Well, I may be newer to hitching than the rest of you, but I've had nothing but positive experiences. I can't ride trains without facing prison time because of probation, or else I would almost certainly choose that as a method of travel. To me, hopping trains isn't just about getting around - it's a fantastic adventure in and of itself. Hitching can be an adventure, but more likely will result in boredom. Granted, I've never done more than several hundred miles. I've only done a very little bit of riding freights, but I greatly prefer the solitude and the scenery, not to mention the whole "hide and sneak around the yard and jump on discreetly" aspect, which I find to be exciting beyond whatever normal society can offer.

To me, hitching is just a method to get somewhere when you must (despite probation, I go to music festivals frequently, and almost always rely on hitchhiking. Catching out is almost spiritual.
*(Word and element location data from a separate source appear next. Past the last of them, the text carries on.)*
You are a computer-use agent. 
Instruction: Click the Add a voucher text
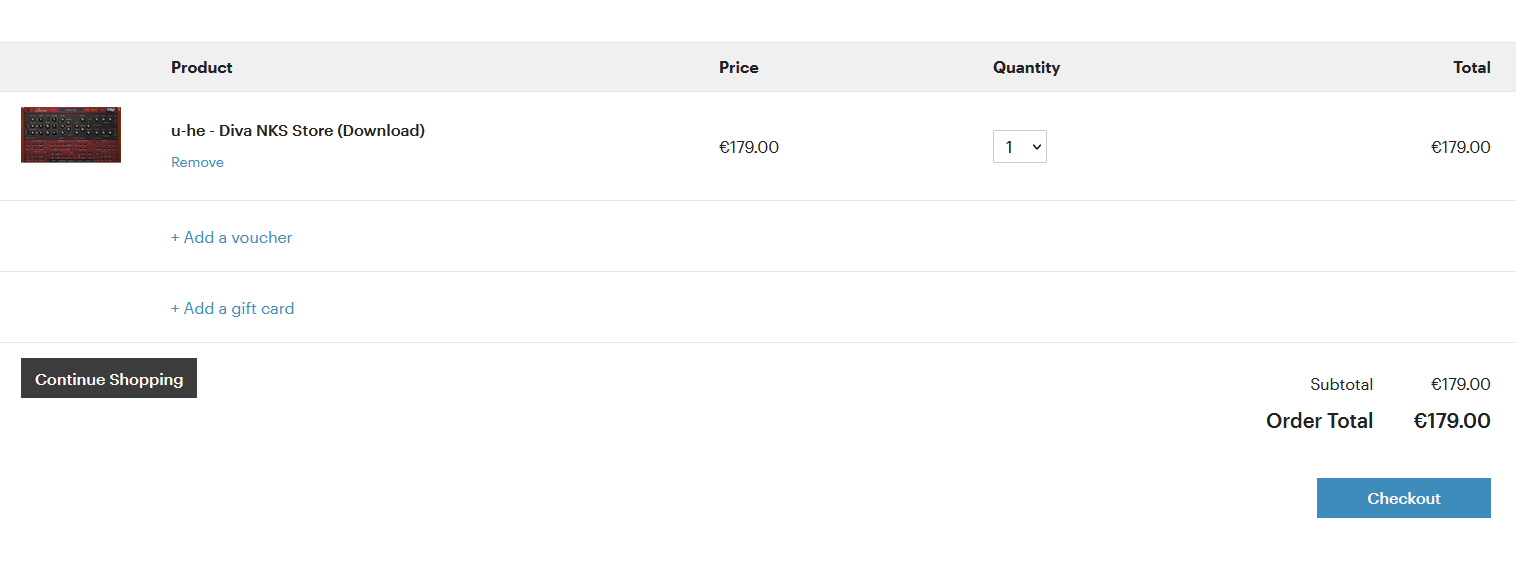[x=238, y=238]
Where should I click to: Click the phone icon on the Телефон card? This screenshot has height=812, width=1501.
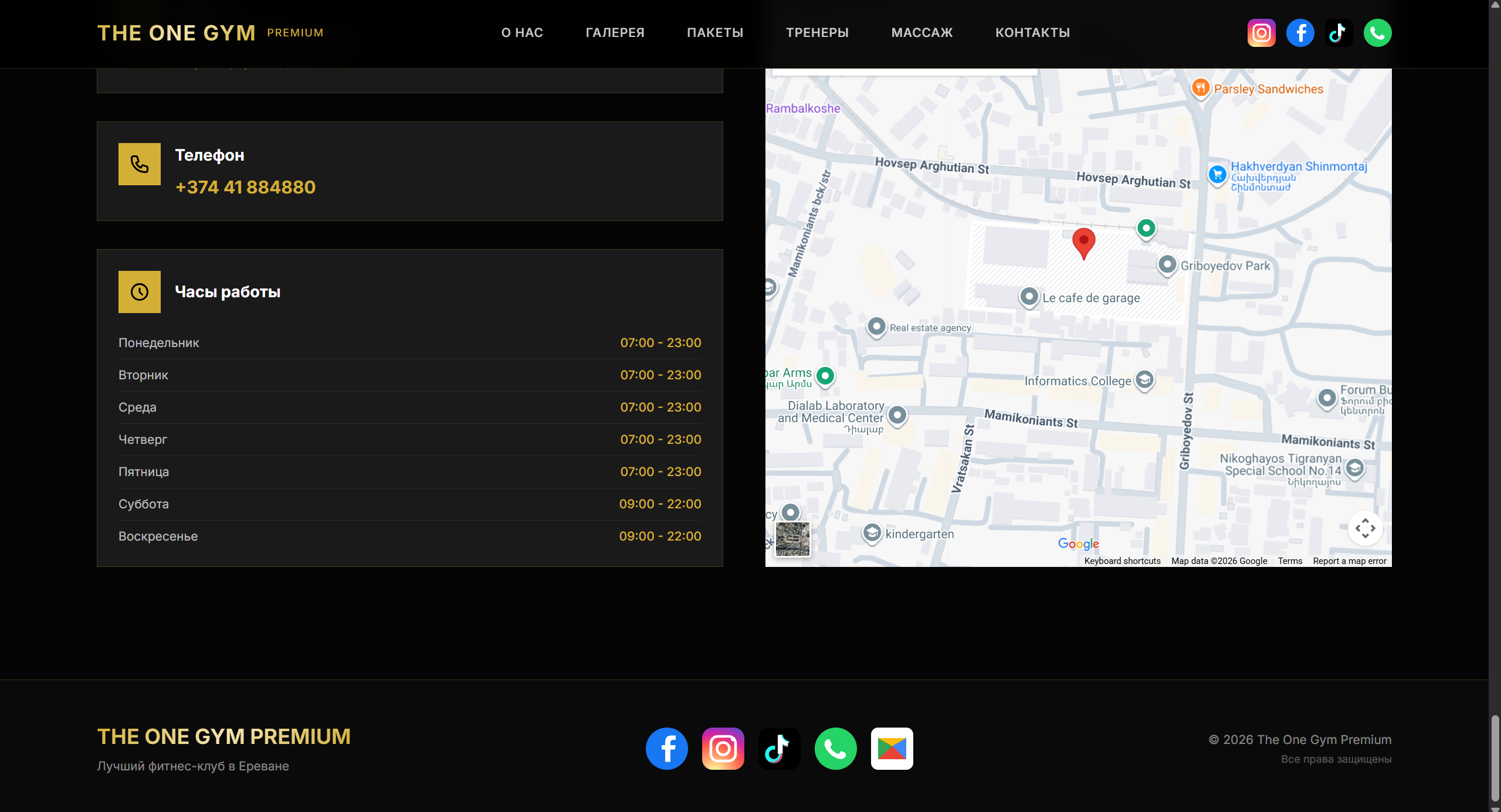click(139, 164)
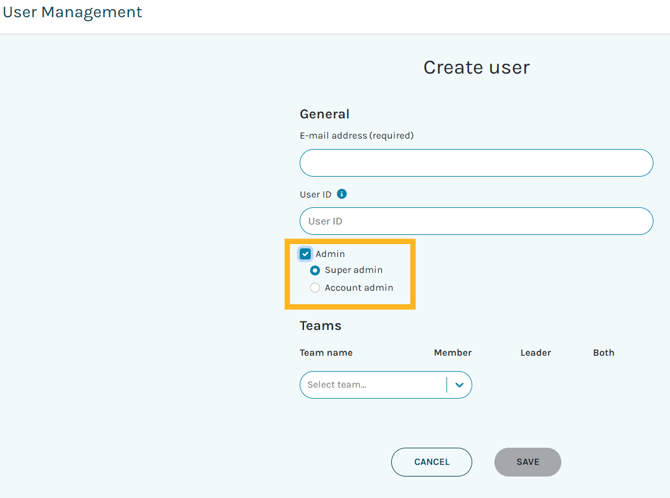Click the Admin checkbox label text
Image resolution: width=670 pixels, height=498 pixels.
[x=330, y=254]
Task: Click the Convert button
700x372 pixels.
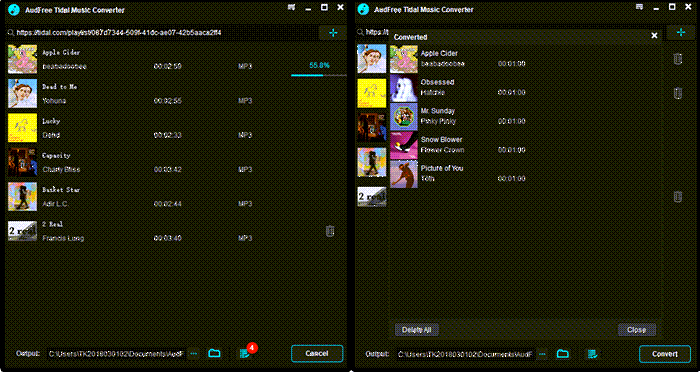Action: click(665, 354)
I won't ignore the benefits of hitchhiking because of the downfalls, but it never hurts to be aware of them.

mike


----------



## Dirty Rig

there's nothing worse than a shitty hitch. but it someone is being inappropriate to you or yer roaddawg, you can whip out a knife and hop out of the car. what bothers me is those "iffy" rides. example: caught a ride to baltimore with some good ol' boy. vomit was in the front seat, with me and two other roaddawgs in the back. decent ride the whole way (upwards of a 120 mile ride, which is a pretty long hitch for me) until we pull into the city. then homeboy starts spewing a lot of racist ignorant bullshit.

now, he hasnt done anything to us personally, and we made our views very clear. he was offending us, and we weren't comfortable with what he was saying, but he persisted. what do you do in that situation? my gut instinct is to pull out my railspike and smack him in the temple with the blunt end. but my roaddawgs must've read my mind, because i was getting that "dude, dont fuck up, we need to get to baltimore" look from them all. that's what i hate the most. that uncomfortable "do i fuck this guy up, or do i put up with it for the sake of a ride?" situation. ugh.


----------



## Dirty Rig

sorry. i know this isnt a "bitch about bad hitches" thread, but i think this falls under the "fuck hitch-hiking" title


----------



## coolguyeagle76'

hitch because you care, or hitch because you dont.


----------



## mksnowboarder

Dirty Rig said:


> we weren't comfortable with what he was saying, but he persisted. what do you do in that situation? my gut instinct is to pull out my railspike and smack him in the temple with the blunt end.


 
You ask to be let out at the nearest possible spot to hitch from. You can't get violent just because people have different beliefs than you; you're acting just like the rest of society. Yeah, racism is whack, but fuck it, how much fun is life without the wackos and tribulations?

mike


----------



## Dirty Rig

Sorry. This is where I'm different from a lot of people. You bust out some ignorant fucking racist bullshit after I've already told you twice not to spew that shit, yer ass warrants a thrashing in my book. It's not PC, but I don't fucking tolerate bigotry. Not against blacks, not against women, and especially not against the residents of my hometown.


----------



## Dirty Rig

ps: there's nothing fucking fun about those wackos. wingnuts and homebums are one thing, but bigots get a beatdown.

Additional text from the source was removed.